Yesterday, the strict lockdown we’ve been all submitted to here in Italy from the beginning of March was partially lifted. Life will slowly and cautiously resume a more familiar pace—streets will be less eerily empty; people will start going back to work. The contagion curve has somehow been flattened: Intensive care wards in hospitals are less burdened; the death toll has fallen considerably. There’s room for hope. But the threat posed by the coronavirus has by no means dissipated. So the government is adopting a prudent approach, easing the confinement gradually. For now, some restrictions of movement will still be in place; protective masks are mandatory, and safe distancing has to be maintained everywhere. Schools will still stay closed until September; stores will be permitted to open only after May 18, but not restaurants, gyms, or hairdressers. Sushi, blow-dries, and yoga classes will just have to wait, at least until the beginning of June. But runners are now free to put their fashionable sneakers on and exercise in city parks lush with green, courtesy of dropping pollution levels—one of the pandemic’s very few perks.
The country’s engine will also restart, with factories resuming operations. Fashion being one of the powerhouses of the Italian economy, it seemed timely to ask entrepreneur Renzo Rosso, OTB group’s founder and president, about his view of the challenges the pandemic has forced our industry to confront. How has his company adjusted to the crisis? How is he engaging in social responsibility in this moment of turmoil? And how will Made in Italy play a crucial role in the future of fashion?
Yesterday factories in Italy were allowed to resume operations. How is your company managing the reopening?

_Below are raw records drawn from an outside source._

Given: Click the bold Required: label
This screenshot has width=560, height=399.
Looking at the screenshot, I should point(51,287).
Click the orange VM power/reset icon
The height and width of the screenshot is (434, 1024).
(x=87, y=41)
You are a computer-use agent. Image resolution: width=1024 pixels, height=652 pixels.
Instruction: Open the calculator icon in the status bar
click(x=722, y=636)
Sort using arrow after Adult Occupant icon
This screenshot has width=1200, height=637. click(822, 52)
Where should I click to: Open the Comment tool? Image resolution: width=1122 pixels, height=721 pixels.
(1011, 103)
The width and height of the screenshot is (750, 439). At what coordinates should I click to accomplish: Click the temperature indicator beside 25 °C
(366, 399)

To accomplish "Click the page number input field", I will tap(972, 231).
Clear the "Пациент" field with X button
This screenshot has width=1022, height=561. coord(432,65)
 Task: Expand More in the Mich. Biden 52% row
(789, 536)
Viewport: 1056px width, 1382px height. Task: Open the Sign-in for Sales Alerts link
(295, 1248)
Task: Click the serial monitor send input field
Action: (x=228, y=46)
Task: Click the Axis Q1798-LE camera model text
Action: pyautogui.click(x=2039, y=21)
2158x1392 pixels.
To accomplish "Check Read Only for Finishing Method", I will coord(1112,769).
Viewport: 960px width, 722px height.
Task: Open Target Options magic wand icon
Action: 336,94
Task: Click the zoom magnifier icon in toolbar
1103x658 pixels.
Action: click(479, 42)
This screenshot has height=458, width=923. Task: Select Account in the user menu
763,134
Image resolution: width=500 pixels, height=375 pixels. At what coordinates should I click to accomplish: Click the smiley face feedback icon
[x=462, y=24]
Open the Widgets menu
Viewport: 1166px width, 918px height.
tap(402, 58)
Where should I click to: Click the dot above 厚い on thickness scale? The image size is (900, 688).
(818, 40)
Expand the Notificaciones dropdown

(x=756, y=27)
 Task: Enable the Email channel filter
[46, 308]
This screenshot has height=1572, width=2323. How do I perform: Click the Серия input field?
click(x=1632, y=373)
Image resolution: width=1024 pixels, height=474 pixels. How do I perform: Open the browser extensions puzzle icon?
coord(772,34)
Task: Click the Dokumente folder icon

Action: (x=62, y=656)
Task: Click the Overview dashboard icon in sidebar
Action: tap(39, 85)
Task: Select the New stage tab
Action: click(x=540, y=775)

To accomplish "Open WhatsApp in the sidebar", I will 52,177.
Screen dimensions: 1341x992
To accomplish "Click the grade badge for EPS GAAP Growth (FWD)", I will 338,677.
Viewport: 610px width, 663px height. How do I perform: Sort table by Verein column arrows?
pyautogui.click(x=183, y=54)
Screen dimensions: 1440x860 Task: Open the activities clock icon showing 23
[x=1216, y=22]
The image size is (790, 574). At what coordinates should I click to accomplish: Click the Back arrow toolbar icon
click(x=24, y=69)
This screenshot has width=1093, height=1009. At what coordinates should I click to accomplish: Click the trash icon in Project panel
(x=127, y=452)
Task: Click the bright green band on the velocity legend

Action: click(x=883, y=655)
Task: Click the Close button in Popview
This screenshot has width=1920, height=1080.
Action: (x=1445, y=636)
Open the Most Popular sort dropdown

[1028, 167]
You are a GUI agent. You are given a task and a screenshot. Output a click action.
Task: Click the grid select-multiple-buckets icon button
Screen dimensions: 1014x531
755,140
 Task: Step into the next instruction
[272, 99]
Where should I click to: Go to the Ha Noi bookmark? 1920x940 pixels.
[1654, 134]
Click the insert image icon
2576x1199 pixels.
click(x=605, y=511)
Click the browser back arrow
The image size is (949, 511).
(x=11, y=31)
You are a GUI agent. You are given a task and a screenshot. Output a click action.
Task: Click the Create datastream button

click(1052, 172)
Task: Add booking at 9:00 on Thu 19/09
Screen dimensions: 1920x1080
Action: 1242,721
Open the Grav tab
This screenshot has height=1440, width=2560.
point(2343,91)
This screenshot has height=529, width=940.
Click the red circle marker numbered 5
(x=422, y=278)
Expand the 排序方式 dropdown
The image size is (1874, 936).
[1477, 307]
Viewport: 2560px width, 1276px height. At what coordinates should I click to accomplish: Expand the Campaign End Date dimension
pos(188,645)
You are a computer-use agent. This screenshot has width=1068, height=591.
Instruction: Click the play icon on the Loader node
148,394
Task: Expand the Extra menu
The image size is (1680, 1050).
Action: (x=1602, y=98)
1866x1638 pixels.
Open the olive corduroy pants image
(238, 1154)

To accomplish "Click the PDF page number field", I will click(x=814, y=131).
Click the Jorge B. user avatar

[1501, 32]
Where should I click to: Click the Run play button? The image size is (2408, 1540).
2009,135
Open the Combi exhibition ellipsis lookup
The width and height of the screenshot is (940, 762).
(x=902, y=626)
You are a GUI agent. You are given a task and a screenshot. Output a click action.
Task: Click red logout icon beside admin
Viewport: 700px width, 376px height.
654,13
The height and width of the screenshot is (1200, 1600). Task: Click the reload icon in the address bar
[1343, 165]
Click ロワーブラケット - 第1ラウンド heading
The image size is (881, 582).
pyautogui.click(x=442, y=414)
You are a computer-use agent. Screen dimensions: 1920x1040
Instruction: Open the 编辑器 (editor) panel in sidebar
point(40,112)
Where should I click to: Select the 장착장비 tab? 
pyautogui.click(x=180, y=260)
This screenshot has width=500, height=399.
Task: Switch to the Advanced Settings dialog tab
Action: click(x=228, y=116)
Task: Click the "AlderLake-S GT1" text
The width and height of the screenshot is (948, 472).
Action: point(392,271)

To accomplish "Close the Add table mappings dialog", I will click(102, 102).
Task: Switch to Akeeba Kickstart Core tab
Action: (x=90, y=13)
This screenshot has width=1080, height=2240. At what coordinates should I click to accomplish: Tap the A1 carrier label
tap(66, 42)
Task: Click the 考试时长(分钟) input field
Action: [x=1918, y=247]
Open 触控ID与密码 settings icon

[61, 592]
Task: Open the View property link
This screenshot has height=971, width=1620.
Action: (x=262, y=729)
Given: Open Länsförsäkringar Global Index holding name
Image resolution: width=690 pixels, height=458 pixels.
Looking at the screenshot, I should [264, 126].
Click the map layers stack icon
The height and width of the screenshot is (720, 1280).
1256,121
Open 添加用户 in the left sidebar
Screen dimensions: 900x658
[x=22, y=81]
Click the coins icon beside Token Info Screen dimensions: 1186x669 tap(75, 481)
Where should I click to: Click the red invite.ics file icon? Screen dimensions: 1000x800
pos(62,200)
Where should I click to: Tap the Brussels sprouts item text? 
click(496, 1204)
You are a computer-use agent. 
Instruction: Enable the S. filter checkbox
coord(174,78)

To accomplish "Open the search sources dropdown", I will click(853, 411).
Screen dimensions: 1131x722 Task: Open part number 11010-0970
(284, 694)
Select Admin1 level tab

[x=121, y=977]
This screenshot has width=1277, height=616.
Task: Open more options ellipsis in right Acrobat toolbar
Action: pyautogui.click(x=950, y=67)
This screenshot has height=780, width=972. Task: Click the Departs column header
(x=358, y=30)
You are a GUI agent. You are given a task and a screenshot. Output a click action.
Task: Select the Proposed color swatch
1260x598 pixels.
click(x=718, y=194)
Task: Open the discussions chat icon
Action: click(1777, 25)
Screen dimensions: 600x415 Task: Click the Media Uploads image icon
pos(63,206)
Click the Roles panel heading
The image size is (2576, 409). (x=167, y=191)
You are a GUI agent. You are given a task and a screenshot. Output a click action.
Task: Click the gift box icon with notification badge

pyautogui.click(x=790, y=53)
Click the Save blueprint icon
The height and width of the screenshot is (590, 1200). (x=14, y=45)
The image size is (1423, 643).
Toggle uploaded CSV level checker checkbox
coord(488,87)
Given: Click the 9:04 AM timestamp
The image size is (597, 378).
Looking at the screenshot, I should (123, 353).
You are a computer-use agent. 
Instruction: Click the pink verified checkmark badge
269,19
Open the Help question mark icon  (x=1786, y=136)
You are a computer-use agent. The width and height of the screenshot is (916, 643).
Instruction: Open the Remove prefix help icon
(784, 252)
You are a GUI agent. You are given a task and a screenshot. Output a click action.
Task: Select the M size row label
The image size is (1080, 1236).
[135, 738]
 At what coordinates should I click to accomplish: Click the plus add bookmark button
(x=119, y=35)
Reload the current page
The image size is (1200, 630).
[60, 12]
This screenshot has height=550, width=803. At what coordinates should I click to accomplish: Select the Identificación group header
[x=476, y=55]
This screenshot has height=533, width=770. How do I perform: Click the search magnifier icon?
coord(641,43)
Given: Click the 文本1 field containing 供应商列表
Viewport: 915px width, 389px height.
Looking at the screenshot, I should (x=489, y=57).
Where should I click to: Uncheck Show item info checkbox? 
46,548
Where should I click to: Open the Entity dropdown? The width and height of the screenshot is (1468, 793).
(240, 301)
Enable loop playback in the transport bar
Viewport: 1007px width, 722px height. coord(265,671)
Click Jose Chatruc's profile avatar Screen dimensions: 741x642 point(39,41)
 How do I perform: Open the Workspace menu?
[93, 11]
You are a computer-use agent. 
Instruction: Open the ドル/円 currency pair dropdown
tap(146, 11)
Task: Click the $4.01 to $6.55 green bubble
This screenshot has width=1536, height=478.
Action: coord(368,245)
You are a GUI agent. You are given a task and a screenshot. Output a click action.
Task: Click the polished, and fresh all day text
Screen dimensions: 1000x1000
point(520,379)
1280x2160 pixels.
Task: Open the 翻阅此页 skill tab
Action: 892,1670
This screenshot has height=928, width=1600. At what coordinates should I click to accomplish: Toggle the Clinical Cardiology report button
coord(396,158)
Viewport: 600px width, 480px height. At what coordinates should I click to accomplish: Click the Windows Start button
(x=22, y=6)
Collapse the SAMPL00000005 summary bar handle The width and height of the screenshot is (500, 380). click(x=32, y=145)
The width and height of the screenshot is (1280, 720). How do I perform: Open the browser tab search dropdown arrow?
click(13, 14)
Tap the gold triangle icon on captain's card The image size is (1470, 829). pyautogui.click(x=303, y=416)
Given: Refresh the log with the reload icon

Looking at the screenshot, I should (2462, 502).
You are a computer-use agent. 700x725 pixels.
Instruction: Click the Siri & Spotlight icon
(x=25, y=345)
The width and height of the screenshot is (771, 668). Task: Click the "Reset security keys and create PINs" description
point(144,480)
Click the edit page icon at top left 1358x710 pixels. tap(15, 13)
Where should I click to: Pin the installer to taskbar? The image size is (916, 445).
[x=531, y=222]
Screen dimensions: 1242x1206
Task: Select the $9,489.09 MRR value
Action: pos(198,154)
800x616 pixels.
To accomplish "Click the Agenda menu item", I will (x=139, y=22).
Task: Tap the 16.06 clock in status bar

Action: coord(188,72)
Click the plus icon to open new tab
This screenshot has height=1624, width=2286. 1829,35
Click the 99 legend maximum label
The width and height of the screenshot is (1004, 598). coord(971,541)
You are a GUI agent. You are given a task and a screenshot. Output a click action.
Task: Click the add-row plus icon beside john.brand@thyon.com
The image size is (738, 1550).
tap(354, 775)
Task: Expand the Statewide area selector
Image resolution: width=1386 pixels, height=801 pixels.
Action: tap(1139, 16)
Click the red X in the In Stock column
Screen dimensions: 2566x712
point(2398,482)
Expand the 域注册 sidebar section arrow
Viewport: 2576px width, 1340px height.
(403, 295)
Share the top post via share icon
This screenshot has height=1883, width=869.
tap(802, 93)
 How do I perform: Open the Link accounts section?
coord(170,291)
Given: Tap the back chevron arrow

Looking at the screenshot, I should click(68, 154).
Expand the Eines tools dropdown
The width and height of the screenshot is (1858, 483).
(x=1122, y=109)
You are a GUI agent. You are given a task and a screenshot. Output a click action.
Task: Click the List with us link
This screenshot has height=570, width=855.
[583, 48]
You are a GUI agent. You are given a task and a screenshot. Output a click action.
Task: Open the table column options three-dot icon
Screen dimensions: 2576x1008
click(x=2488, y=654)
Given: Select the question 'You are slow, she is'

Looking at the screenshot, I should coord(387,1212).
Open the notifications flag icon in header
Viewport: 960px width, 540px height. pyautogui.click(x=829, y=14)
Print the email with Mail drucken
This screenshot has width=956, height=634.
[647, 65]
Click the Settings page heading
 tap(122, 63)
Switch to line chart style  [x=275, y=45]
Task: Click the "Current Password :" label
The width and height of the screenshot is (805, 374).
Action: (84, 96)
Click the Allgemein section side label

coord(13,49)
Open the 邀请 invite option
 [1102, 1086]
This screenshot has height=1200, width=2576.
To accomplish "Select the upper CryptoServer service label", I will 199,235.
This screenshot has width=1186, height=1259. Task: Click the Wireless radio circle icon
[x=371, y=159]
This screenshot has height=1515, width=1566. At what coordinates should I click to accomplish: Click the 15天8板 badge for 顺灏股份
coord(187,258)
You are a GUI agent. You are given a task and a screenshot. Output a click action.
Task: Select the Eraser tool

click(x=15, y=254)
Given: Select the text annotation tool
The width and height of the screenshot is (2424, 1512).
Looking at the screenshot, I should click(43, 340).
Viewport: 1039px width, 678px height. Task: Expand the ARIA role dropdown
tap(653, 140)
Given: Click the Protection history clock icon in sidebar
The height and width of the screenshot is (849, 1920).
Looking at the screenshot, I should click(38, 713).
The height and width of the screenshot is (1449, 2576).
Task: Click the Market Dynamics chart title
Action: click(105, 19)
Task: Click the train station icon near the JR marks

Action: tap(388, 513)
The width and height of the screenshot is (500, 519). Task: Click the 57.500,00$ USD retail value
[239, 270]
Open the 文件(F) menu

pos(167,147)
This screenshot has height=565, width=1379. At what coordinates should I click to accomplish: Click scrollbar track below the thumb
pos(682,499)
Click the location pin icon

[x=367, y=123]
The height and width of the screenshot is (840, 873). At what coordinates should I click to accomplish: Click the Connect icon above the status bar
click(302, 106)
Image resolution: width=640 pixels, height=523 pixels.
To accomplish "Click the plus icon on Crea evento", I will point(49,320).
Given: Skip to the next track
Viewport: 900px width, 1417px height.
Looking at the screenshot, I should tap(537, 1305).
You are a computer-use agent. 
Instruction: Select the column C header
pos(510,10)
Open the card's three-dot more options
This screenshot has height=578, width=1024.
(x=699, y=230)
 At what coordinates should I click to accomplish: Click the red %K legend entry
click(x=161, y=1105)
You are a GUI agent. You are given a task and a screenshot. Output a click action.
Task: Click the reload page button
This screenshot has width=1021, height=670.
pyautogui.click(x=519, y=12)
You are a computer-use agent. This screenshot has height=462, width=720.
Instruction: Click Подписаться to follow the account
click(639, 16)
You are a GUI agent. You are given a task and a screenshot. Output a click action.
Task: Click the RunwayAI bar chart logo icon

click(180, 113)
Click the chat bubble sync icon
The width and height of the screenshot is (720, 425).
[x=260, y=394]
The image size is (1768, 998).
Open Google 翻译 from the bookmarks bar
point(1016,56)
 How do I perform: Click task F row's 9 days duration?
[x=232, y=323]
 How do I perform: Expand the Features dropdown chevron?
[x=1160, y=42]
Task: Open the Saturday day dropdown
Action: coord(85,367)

A few departments have already been active, like general logistics to guarantee shipments to countries where commerce is starting to recover, as in China. Online operations and e-commerce have never stopped working, thank goodness. From April 27th, creative departments have also been activated—prototypes and product development, as well as the design studio. We’ve all been working remotely, experiencing, I must say, interesting and effective relationships with technology. From now, we expect the workforce to be much more present onsite in our facilities, giving production a much needed push. The engine has to be restarted; it was time. We are extremely well prepared regarding security measures to safeguard the health of our people; we are even more strict and vigilant than what the government’s official guidelines recommend. We’ll alternate working shifts, we have masks and gloves at the ready for everyone, and safe distances will be strictly respected. Safeguarding health is paramount. Thermo-scanners will take everyone’s temperature at the beginning of every shift; the entire workspace will be scrupulously sanitized with bio-degradable products. We’ve been lucky so far—none of our 7,000 employees has tested positive for the virus.